No Metrics in Influx DB or Grafana for Certain Nodes MOS 9
Affects | Status | Importance | Assigned to | Milestone | |
---|---|---|---|---|---|
StackLight |
New
|
Undecided
|
Unassigned |
Bug Description
I have run into this issue multiple times and have not been able to find a solution. I have tried the following:
Restarting metric_collector on broken nodes via "CRM" or the "restart" command.
Running "crm resource cleanup metric_collector" on controllers
Force quiting collectd and hekad and restarting metric collector
Completely deleting and rebuilding my fuel environment from scratch
Running hiera and post-deployment as detailed in the LMA collector user guide.
Moving the Stacklight node to different physical servers.

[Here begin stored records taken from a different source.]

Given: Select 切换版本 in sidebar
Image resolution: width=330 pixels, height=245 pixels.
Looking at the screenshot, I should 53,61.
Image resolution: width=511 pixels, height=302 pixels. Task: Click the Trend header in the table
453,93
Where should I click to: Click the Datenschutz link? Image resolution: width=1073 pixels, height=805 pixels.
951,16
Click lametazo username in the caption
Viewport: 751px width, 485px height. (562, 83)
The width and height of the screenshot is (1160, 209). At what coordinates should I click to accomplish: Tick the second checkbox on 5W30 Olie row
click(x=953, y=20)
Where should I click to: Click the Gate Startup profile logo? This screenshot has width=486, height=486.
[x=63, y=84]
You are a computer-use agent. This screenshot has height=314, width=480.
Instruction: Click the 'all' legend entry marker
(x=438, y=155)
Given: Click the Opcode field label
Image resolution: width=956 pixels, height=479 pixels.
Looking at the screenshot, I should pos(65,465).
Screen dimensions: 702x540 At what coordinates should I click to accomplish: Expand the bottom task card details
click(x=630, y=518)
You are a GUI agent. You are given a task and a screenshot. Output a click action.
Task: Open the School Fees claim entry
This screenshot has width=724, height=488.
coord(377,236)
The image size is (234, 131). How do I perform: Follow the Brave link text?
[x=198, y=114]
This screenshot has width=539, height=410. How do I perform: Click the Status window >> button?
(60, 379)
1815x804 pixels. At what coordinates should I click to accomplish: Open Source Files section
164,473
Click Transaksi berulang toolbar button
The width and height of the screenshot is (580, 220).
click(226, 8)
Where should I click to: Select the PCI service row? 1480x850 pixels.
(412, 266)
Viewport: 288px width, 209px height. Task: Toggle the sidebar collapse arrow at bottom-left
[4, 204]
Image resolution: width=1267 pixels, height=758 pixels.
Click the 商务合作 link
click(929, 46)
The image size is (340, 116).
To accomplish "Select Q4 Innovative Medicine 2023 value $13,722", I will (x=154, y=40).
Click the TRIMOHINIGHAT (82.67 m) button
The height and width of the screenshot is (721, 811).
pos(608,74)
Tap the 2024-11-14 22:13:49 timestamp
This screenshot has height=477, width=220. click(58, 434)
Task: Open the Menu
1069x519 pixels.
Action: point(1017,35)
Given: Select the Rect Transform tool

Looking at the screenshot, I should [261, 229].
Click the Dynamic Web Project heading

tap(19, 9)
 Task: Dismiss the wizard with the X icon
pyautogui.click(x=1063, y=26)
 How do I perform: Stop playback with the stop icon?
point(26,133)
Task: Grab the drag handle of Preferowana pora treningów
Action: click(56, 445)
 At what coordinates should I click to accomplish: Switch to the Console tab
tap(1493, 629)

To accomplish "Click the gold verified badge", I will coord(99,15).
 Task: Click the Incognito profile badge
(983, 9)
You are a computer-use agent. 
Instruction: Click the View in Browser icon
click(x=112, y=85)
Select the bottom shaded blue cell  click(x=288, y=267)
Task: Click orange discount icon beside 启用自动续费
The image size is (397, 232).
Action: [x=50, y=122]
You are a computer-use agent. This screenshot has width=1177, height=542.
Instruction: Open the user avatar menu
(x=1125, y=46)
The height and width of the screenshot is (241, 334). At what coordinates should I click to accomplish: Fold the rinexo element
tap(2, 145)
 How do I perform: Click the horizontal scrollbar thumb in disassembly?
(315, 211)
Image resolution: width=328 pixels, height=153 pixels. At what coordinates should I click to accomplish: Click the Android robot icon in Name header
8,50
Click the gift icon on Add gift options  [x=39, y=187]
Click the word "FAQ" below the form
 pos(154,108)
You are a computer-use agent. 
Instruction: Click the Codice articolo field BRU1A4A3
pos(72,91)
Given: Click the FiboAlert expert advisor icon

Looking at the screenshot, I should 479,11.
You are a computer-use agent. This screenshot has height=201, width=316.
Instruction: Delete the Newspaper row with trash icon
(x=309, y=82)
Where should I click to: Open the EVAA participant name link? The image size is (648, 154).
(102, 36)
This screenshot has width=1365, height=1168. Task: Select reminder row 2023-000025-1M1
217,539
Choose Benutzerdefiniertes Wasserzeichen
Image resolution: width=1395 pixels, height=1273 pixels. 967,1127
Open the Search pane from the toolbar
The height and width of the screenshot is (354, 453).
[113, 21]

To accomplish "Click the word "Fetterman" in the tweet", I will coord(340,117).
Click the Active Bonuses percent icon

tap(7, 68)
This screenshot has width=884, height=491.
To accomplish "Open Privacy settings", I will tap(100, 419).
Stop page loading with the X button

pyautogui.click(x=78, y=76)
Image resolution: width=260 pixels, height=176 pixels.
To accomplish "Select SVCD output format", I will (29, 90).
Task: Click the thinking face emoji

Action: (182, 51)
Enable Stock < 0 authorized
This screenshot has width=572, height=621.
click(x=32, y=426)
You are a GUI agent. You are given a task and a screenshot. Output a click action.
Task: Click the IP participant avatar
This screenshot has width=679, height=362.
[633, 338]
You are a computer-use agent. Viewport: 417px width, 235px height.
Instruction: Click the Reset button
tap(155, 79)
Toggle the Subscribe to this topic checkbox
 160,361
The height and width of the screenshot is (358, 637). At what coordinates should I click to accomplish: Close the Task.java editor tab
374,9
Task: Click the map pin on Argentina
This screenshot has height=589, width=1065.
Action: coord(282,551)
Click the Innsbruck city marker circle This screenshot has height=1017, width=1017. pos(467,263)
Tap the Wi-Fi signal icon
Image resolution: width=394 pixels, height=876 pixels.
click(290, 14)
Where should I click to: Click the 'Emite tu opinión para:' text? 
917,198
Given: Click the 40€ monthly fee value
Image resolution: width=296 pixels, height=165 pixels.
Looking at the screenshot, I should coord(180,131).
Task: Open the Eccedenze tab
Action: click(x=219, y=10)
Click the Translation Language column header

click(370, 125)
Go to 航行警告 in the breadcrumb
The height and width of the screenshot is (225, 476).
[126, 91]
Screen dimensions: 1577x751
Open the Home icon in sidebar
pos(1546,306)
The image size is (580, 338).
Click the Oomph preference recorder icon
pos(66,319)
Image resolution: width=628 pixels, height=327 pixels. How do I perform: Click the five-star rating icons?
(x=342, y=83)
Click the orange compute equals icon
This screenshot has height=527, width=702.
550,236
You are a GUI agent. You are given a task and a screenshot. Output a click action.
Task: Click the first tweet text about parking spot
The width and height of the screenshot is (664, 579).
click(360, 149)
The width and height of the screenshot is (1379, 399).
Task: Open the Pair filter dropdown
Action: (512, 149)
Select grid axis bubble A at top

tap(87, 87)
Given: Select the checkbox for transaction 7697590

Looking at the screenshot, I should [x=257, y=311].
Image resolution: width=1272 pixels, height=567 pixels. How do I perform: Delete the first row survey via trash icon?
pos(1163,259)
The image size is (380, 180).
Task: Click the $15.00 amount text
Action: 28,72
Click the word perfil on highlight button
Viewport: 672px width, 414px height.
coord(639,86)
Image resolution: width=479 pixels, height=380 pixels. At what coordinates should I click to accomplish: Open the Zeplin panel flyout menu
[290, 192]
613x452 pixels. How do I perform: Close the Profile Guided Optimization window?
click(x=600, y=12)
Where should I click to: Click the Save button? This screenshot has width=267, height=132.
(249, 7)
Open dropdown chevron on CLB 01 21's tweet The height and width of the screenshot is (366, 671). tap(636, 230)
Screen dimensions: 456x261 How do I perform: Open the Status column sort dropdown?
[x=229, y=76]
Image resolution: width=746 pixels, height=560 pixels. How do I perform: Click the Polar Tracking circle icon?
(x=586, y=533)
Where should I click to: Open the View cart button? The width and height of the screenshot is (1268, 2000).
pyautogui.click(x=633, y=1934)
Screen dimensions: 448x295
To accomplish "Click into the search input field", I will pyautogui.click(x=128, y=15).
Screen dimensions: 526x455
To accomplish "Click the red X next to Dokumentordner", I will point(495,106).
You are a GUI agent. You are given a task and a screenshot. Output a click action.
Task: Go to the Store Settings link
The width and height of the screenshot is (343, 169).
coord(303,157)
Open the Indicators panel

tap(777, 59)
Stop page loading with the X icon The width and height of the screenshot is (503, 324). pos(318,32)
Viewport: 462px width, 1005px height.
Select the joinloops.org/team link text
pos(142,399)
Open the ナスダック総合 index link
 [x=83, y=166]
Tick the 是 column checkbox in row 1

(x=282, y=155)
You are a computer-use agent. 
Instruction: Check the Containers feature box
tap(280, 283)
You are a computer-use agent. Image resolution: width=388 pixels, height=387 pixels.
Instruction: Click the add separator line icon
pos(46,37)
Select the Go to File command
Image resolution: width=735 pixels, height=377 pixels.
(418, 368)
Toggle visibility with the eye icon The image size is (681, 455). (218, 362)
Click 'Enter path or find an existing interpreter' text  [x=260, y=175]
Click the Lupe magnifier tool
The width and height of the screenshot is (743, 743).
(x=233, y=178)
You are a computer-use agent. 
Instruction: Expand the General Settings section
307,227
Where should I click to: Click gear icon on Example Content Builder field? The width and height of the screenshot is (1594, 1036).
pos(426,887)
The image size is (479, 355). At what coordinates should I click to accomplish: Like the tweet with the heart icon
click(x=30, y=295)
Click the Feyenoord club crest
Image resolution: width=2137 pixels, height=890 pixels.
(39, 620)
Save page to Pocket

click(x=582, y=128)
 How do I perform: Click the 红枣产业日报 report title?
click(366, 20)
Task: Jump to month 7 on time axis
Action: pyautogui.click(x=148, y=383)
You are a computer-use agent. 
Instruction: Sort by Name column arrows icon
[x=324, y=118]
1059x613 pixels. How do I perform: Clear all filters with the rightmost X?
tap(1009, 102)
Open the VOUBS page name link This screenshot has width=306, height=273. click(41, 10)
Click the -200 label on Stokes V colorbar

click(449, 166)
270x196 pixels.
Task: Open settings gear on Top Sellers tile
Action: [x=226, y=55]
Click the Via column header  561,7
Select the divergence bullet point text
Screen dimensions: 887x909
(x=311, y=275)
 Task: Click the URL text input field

My environment consists of 14 nodes including 3 controllers, 7 compute, 3 ceph, and 1 stacklight. All of the compute nodes except one and the stacklight node show metric data in Grafana. The controllers and ceph nodes DO NOT show any data in Grafana. If I manually run the queries in influxdb no data is shown. As far as I can tell all the correct collector processes are running (hekad, collectd, metric_collector) on the nodes that have no data.
It appears that metrics for the broken nodes are shown at least partly during deployment, however once deployment completes the metrics no longer show. The screenshots detail this as well.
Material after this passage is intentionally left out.